Главной причиной успеха Реформации в Англии К. Марш считает умеренный темп проведения преобразований и введения новаций, так что их временное сосуществование со старыми религиозными практиками сглаживало разрыв с католицизмом. К. Марш считает, что для успеха Реформации важным оказалось также сохранение общинной солидарности среди англичан в рамках прихода. Преобладающим настроением в приходах было стремление к гармонии и спокойствию среди соседей, и это обеспечивало терпимость к религиозным взглядам тех, кто был нонконформистом или даже в глазах официальной церкви еретиком. По этой причине также бывало, что некоторые приходы сопротивлялись распоряжениям властей о проведении Реформации более быстрыми и радикальными темпами. В то же время и власти в Англии допускали возможность переговоров, молчаливо подразумеваемых компромиссов, взаимного приспособления в отношении того, что в некоторых приходах сохранялись проявления традиционной религиозности. В результате население страны постепенно осознавало приемлемость новых протестантских ценностей и ритуалов, что было усилено также укреплявшимся ощущением, что протестантская церковь Англии становится духовным оплотом нации. Итоговым результатом всех этих процессов к началу XVII в. стало то, что К. Марш называет «обращением в протестантизм большинства англичан путем диффузии протестантских идей». Грандиозный по масштабу и своему историческому значению переход от католицизма к протестантизму совершился в Англии с относительно небольшими потрясениями и жертвами на фоне того, что происходило в эпоху Реформации на европейском континенте.
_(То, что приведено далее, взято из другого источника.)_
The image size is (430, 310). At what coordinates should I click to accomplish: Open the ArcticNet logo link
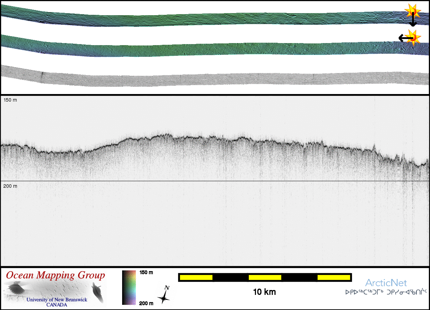coord(386,283)
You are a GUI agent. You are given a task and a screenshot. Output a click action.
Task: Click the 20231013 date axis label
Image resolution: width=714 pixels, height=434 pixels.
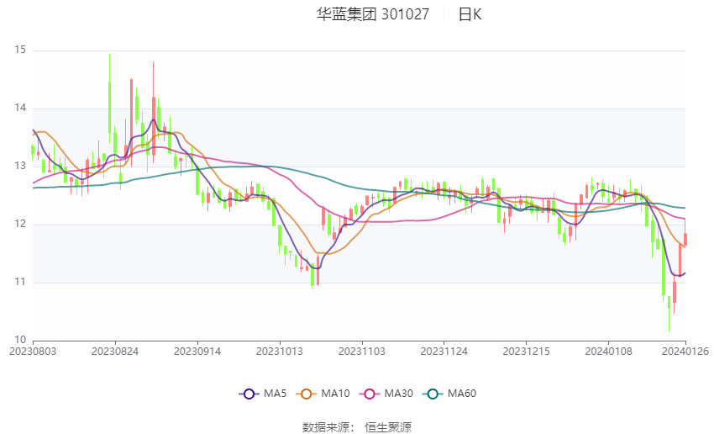280,352
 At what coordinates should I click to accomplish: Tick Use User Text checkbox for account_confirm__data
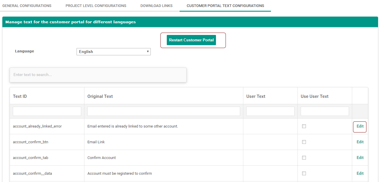pyautogui.click(x=304, y=174)
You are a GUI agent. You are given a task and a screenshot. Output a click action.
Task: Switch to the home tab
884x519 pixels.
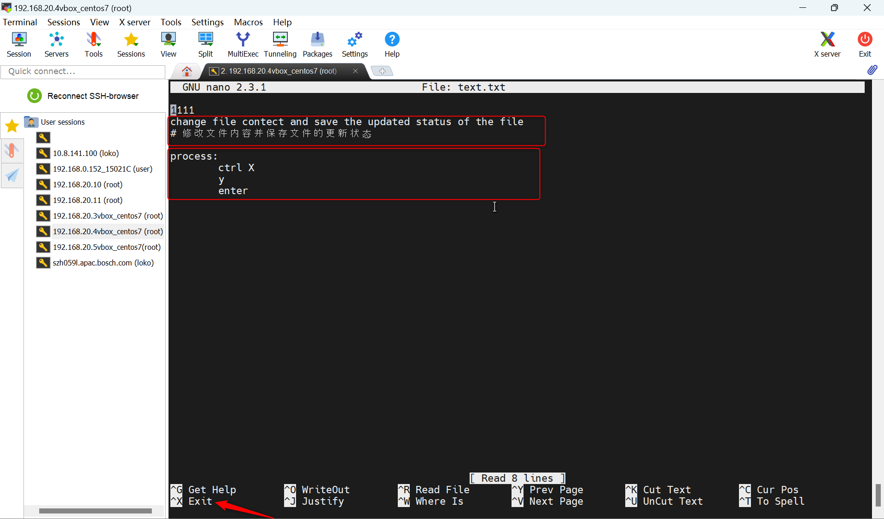click(186, 71)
Таким образом, в современной британской историографии сосуществуют и полемизируют, а в некоторой мере также идейно взаимодействуют либеральное и консервативное направления в изучении Реформации в Англии. Эти два направления предлагают различные толкования природы и характера, источников и результатов Реформации в правление Генриха VIII. Историки-ревизионисты понимают Реформацию как политический акт, в результате которого был нанесен удар католической церкви Англии, которая в предреформационный период была вполне жизнеспособной и удовлетворяла духовные потребности англичан. В такой ситуации любая реформа в религиозной сфере могла быть проведена только как навязанная силой сверху. В этом отношении многие историки стали соглашаться с ревизионистами. Ревизионисты подчеркивали более активно, чем историки либерального направления, что Реформация при Генрихе VIII была но своей сущности актом государства, а не результатом каких-то крупных изменений в менталитете. Ревизионисты фактически утверждают, что у Реформации времён правления Генриха VIII не было других источников, кроме воли самого Генриха и его решительно протестантски настроенных придворных. Реформа проходила как реализация воли государства при малой склонности к ней среди народа. Историки-ревизионисты отстаивают мнение о слабости протестантизма в английском обществе ко времени окончания правления Генриха VIII и считают, что в это время был еще силён католицизм. Ревизионисты утверждают, что протестантизм медленно утверждался в английском обществе в течение значительной части правления королевы Елизаветы.
И представители либерального направления, и ревизионисты апеллируют к региональным исследованиям для подтверждения своих выводов. Либеральные историки критикуют ревизионистов за избирательность и пристрастность в обращении к материалам региональной истории, поскольку ревизионисты предпочитают обращаться к примеру консервативных приходов при оценке темпов распространения Реформации.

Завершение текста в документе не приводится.